Most people know and can recite that “alcohol is empty calories”, which is true, but what does that really mean? First of all, there is no nutritional value in alcohol. Which explains the fact that it is the least satiating energy source.

Additionally, the body can’t store alcohol. It is absorbed into your bloodstream and sent directly to your liver. Which means the metabolism of all the other nutrients you’ve eaten are put on the back burner until the alcohol is eliminated. Therefore, as long as alcohol is in your system, all carbohydrates and fats are shuttled toward storage – mainly body fat storage.

We also know, alcohol is a depressant and affects our inhibitions. Many people report increased food and calorie consumption after they have been drinking. Some people even report binge eating.

And here I am, back to referring to hormones again, even on this topic! Alcohol consumption affects our testosterone levels, which directly affect our lean muscle mass. Studies reveal that there is a significant decrease, as much as 45%, in testosterone levels in men when they drink alcohol. It is not as significant in women, but they should consider how alcohol is affecting their activity, performance and training the day after consumption. Why should we care? Muscle or lean mass is our friend! The more muscle vs body fat we have, the more of a furnace our bodies are for burning fat and calories.

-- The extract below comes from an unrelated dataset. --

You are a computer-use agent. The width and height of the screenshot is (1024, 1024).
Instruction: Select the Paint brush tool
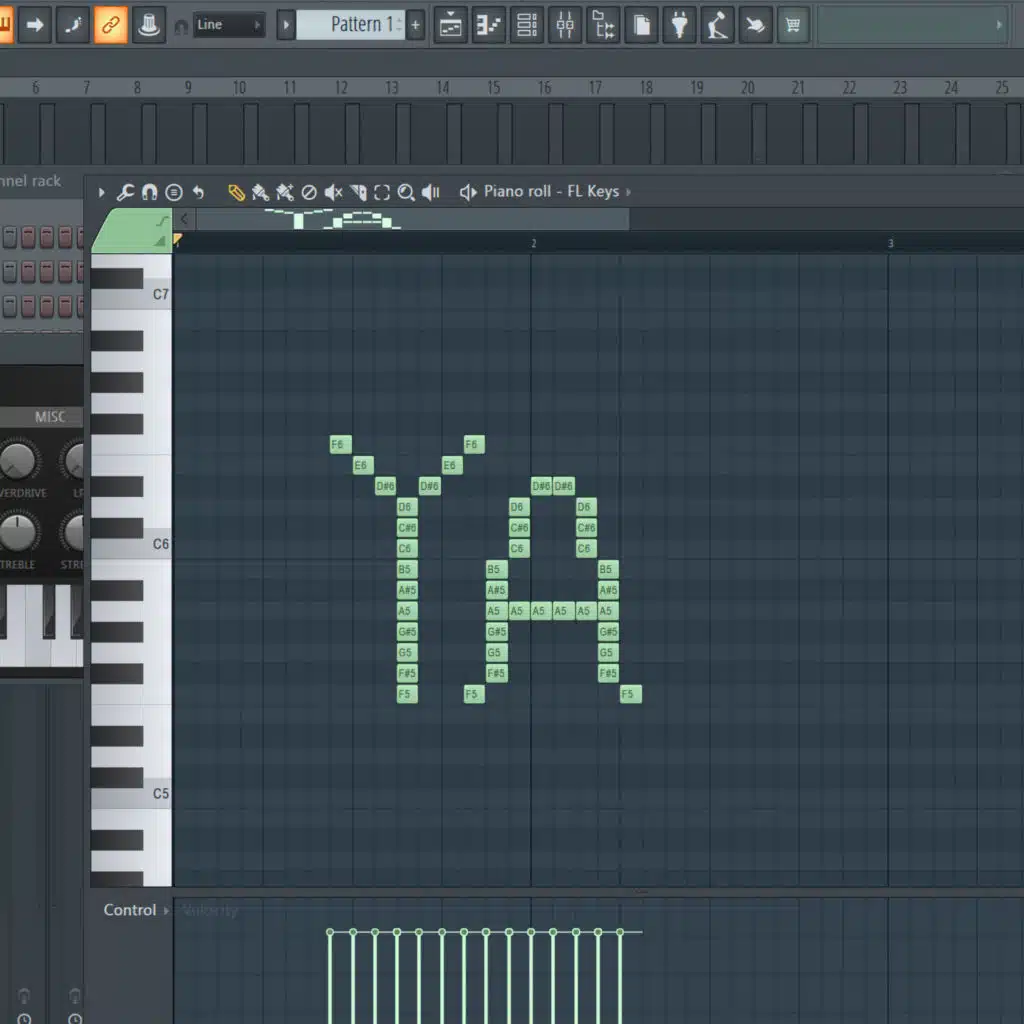tap(260, 192)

The bottom line – the old adage “Everything in moderation” really applies and goes a long way when it comes to alcohol.

If you aren’t choosing to abstain, no judgement here. So, consider a few things when choosing to drink.

First, why are you reaching for the alcohol? If it goes beyond a drink or two at a social gathering and is happening frequently, there may be deeper issues that are motivating us to turn to alcohol. Talk to a doctor or someone you trust if you become concerned. Second, consider cutting back or taking a break from drinking for a certain period of time.

Take away – (and no, it’s not the bullet points above – wink) You can try all the “tricks” and shortcuts around drinking, but if you find you are stalled out and plateauing with your health and weight goals, it might be time to track and evaluate your consumption. Don’t give up what you want most for what you want now!